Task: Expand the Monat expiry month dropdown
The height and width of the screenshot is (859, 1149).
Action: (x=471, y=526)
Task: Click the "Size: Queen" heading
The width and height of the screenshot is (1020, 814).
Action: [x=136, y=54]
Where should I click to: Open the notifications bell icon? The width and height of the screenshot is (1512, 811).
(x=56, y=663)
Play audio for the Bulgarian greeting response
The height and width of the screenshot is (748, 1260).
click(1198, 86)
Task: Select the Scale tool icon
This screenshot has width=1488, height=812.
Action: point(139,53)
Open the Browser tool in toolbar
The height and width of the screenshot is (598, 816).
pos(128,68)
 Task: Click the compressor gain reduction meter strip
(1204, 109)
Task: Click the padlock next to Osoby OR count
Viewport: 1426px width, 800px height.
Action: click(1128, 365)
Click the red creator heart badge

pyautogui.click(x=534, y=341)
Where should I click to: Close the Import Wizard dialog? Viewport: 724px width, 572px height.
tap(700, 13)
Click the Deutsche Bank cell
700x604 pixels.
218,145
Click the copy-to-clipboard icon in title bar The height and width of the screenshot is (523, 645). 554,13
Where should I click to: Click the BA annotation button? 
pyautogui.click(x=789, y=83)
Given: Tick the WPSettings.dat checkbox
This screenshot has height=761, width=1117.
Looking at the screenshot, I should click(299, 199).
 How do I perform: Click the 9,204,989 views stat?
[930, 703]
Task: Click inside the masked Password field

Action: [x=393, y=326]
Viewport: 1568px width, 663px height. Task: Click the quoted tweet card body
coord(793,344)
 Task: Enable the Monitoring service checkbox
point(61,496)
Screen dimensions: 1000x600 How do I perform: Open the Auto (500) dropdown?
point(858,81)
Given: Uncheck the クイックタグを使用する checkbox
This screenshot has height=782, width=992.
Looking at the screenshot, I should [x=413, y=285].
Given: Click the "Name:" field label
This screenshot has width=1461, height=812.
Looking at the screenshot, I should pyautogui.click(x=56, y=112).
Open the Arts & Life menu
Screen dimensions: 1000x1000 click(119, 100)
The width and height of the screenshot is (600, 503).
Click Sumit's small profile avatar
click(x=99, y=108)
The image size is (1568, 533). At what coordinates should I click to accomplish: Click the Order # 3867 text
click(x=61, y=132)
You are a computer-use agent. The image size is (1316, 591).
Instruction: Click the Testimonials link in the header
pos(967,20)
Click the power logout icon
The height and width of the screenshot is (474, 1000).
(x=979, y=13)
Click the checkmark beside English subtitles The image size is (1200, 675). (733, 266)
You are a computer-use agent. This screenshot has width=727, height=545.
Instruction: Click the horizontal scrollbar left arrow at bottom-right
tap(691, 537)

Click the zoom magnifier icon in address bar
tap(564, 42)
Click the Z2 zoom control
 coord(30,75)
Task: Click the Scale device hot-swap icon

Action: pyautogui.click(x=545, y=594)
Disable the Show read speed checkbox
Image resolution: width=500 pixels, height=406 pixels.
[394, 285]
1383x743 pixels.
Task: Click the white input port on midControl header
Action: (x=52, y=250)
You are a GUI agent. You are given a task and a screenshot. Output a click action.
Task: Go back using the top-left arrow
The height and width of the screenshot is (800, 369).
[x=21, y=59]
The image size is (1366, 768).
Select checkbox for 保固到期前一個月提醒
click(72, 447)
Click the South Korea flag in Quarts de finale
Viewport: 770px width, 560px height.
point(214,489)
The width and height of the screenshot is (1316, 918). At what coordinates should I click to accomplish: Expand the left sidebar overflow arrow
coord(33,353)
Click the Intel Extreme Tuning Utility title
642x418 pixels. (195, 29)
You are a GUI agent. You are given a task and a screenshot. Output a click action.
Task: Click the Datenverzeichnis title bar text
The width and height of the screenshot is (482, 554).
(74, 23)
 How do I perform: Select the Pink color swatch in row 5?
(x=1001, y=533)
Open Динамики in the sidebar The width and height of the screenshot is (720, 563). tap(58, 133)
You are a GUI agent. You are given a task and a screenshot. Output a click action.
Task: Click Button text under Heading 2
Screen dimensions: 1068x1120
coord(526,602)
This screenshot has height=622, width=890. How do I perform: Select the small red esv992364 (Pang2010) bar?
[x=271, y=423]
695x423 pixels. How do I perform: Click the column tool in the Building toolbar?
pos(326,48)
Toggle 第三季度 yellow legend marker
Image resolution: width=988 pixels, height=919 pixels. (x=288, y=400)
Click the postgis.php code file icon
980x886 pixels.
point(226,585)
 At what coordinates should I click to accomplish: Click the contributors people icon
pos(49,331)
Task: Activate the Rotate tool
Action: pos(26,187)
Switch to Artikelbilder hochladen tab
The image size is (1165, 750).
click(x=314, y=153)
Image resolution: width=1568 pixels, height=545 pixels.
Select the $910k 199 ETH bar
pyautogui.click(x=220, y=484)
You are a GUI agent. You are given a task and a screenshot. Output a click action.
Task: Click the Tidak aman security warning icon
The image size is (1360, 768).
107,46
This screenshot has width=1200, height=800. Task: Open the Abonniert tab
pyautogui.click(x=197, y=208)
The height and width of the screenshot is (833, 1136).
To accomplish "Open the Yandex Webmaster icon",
==========
Problem details: Output the material above exactly, but only from the line that carries "Given: Uncheck the クイックタグを使用する checkbox" through the line that carries "The image size is (1366, 768).".

Your response:
Given: Uncheck the クイックタグを使用する checkbox
This screenshot has height=782, width=992.
Looking at the screenshot, I should [x=413, y=285].
Given: Click the "Name:" field label
This screenshot has width=1461, height=812.
Looking at the screenshot, I should pyautogui.click(x=56, y=112).
Open the Arts & Life menu
Screen dimensions: 1000x1000 click(119, 100)
The width and height of the screenshot is (600, 503).
Click Sumit's small profile avatar
click(x=99, y=108)
The image size is (1568, 533). At what coordinates should I click to accomplish: Click the Order # 3867 text
click(x=61, y=132)
You are a computer-use agent. The image size is (1316, 591).
Instruction: Click the Testimonials link in the header
pos(967,20)
Click the power logout icon
The height and width of the screenshot is (474, 1000).
(x=979, y=13)
Click the checkmark beside English subtitles The image size is (1200, 675). (733, 266)
You are a computer-use agent. This screenshot has width=727, height=545.
Instruction: Click the horizontal scrollbar left arrow at bottom-right
tap(691, 537)

Click the zoom magnifier icon in address bar
tap(564, 42)
Click the Z2 zoom control
 coord(30,75)
Task: Click the Scale device hot-swap icon

Action: pyautogui.click(x=545, y=594)
Disable the Show read speed checkbox
Image resolution: width=500 pixels, height=406 pixels.
[394, 285]
1383x743 pixels.
Task: Click the white input port on midControl header
Action: (x=52, y=250)
You are a GUI agent. You are given a task and a screenshot. Output a click action.
Task: Go back using the top-left arrow
The height and width of the screenshot is (800, 369).
[x=21, y=59]
The image size is (1366, 768).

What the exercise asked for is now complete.